Ehrman_ppmm_9780195300130The Da Vinci Code is a murder mystery set in modern times, but its intrigue for many people has been its historical claims about Jesus and Mary Magdalene. I won’t summarize the entire plot here, as it is familiar to nearly everyone—there are only six people in the English-speaking world who have not read the book—and in any event there are numerous books written about it. What I’m interested in here is the portrayal specifically of Mary Magdalene, which for many readers is the book’s most captivating feature. According to the leading characters of The Da Vinci Code, who are historical sleuths who appear to know everything there is to be known about the Holy Grail and its origins in the life of Mary Magdalene, Jesus and Mary were married lovers whose union was covered over by the later ecclesiastical authorities. Not only did they have (licit) sex, they produced an offspring: after Jesus was crucified, Mary fled Palestine for France, where her daughter, Sarah, was born. Sarah was eventually to become the founder of the Merovingian dynasty, so French royalty (and—big surprise—one of the leading characters in the novel) could claim a divine bloodline. This is obviously a significant datum: if your direct ancestor was none other than the Son of God, wouldn’t you want people to know?

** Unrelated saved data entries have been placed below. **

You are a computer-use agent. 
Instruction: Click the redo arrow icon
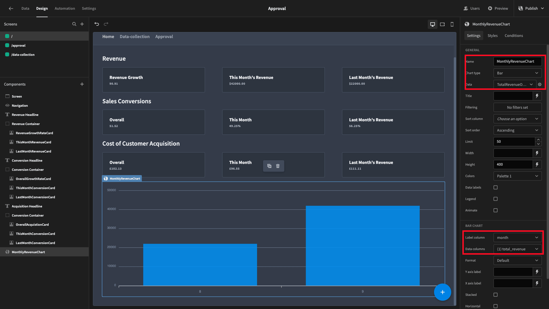(106, 24)
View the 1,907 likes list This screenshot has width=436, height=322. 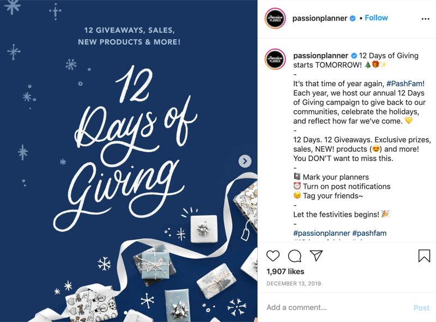[285, 272]
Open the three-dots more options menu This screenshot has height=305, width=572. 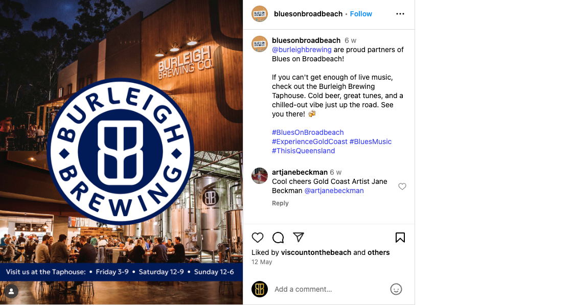[x=400, y=14]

These historical claims about Mary in The Da Vinci Code have intrigued modern readers, a surprising number of whom have simply assumed that it is gospel truth. Over the past year or so, since I published my own book on The Da Vinci Code (I didn’t want to be left out), I have given lots of talks to lots of audiences about the historical problems in Dan Brown’s narrative. There are in fact mistakes all over the place, some of them howlers and some of them simply rooted in a misunderstanding of, or more likely an ignorance of, what our ancient sources actually say about Jesus (and Mary Magdalene). What I have found is that people in my audiences are all too eager to know where Dan Brown got it wrong. But when it comes to Mary Magdalene, there are always two or three people who want to insist that he must have gotten it right. These are never people who are historians, who know the ancient sources and read them in their ancient languages (Greek and Latin, for example). They are just regular folk who think that it must be right: Jesus and Mary must have been married with kids, just because it makes sense. Unfortunately, history cannot be written simply on the basis of what makes sense.

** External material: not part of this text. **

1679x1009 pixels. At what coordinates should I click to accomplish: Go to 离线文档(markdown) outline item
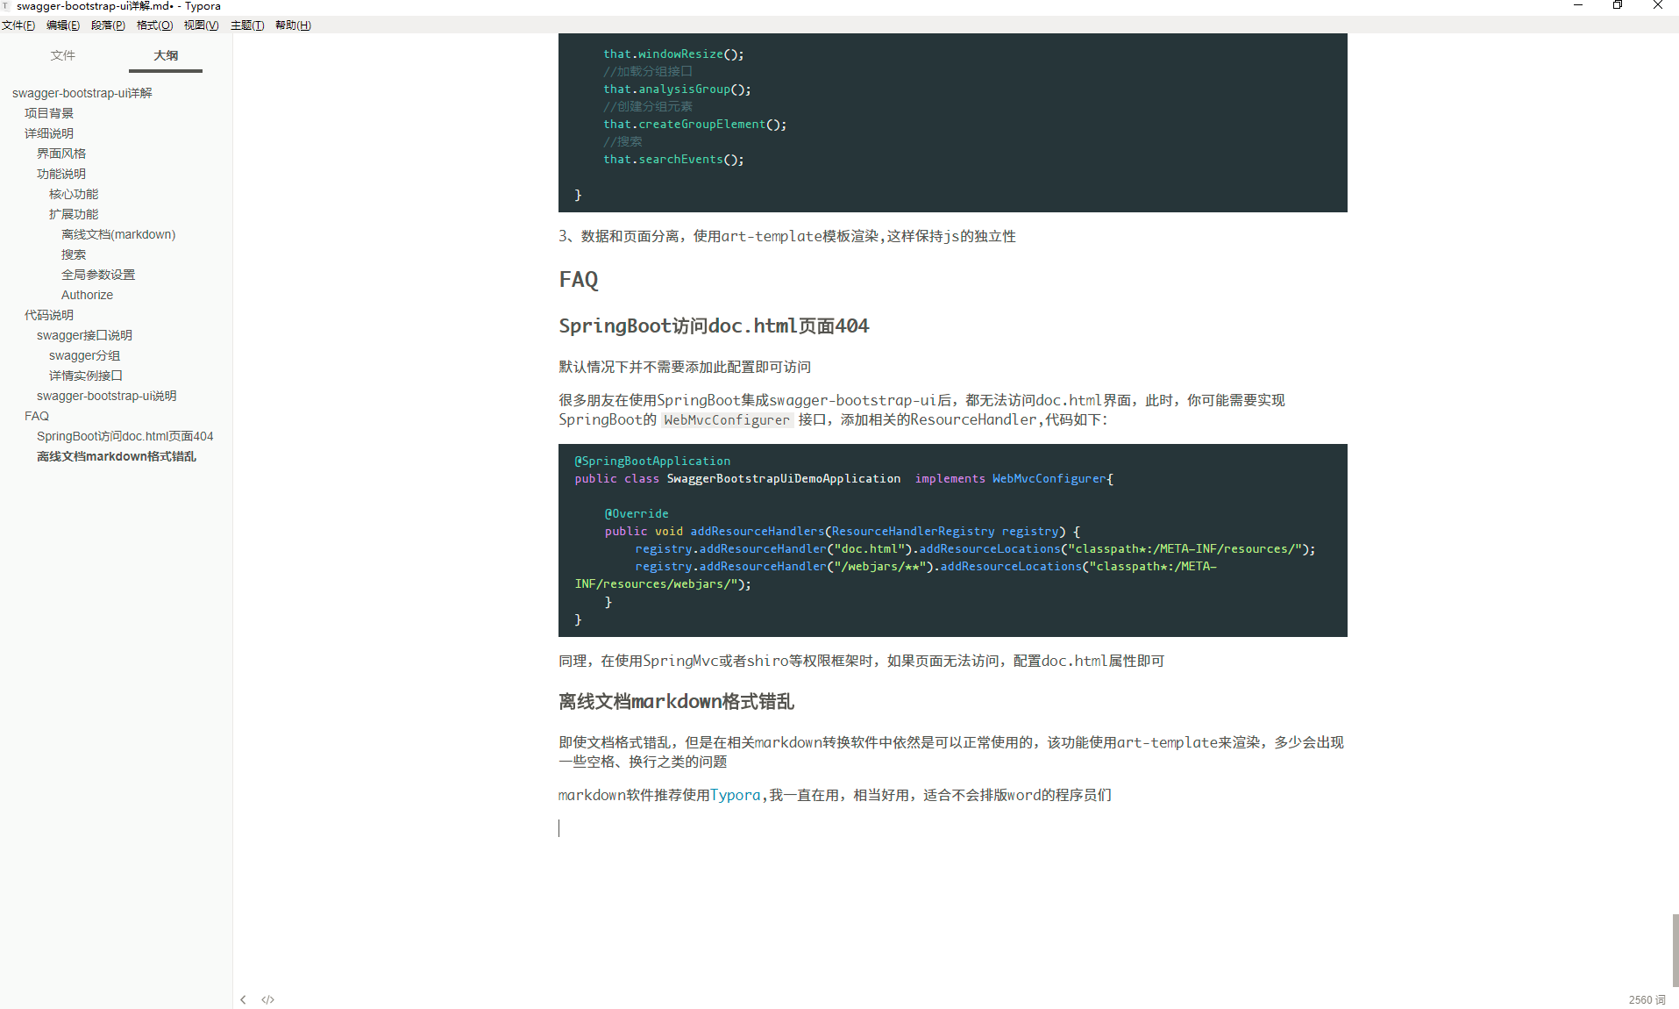pos(118,234)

Modern readers probably don’t realize just how little is said about Mary in our surviving sources. Her name occurs only thirteen times in the entire New Testament—and that includes parallel passages (that is, if her name shows up twice in a story in Matthew, and the same story is in Mark and Luke, that would be six of the thirteen occurrences). She is never mentioned in the book of Acts, in the letters of Paul, in any of the other writings of the New Testament, by the ten authors known as the Apostolic Fathers just after the New Testament, or by many of our earliest church fathers.

Moreover, when she does happen to be mentioned in our early sources, not much is said about her. Many people assume that she must have been a particularly close and intimate companion of Jesus. This is often based on their sense of what she must have been like, or on the legendary accounts that have come down to us, whether in the Golden Legend or in The Da Vinci Code. Some scholars have done nothing to disabuse people of this idea, championing her as Jesus’ closest disciple, or as the only one who was faithful to him to the end, or as the one who must have received his special teachings privately in their shared moments together. How much evidence is there for any of this in our most ancient sources, the Gospels of the New Testament? In fact, virtually none. During Jesus’ entire public ministry, prior to his crucifixion, Mary is mentioned once, and that is in only one Gospel (i.e., the other three don’t mention her at all before the crucifixion). Even in that one instance it is not a reference just to her—let alone a reference that suggests she was particularly close to Jesus. The reference comes in Luke 8:2, where we are told that three women traveled with Jesus and his disciples, providing them with financial support from their own private means: Joanna, Susanna, and Mary Magdalene. Two of these women are identified further: Joanna is the wife of an important figure in the administration of King Herod, and Mary is one from whom seven demons had been exorcised (whether by Jesus the text doesn’t say).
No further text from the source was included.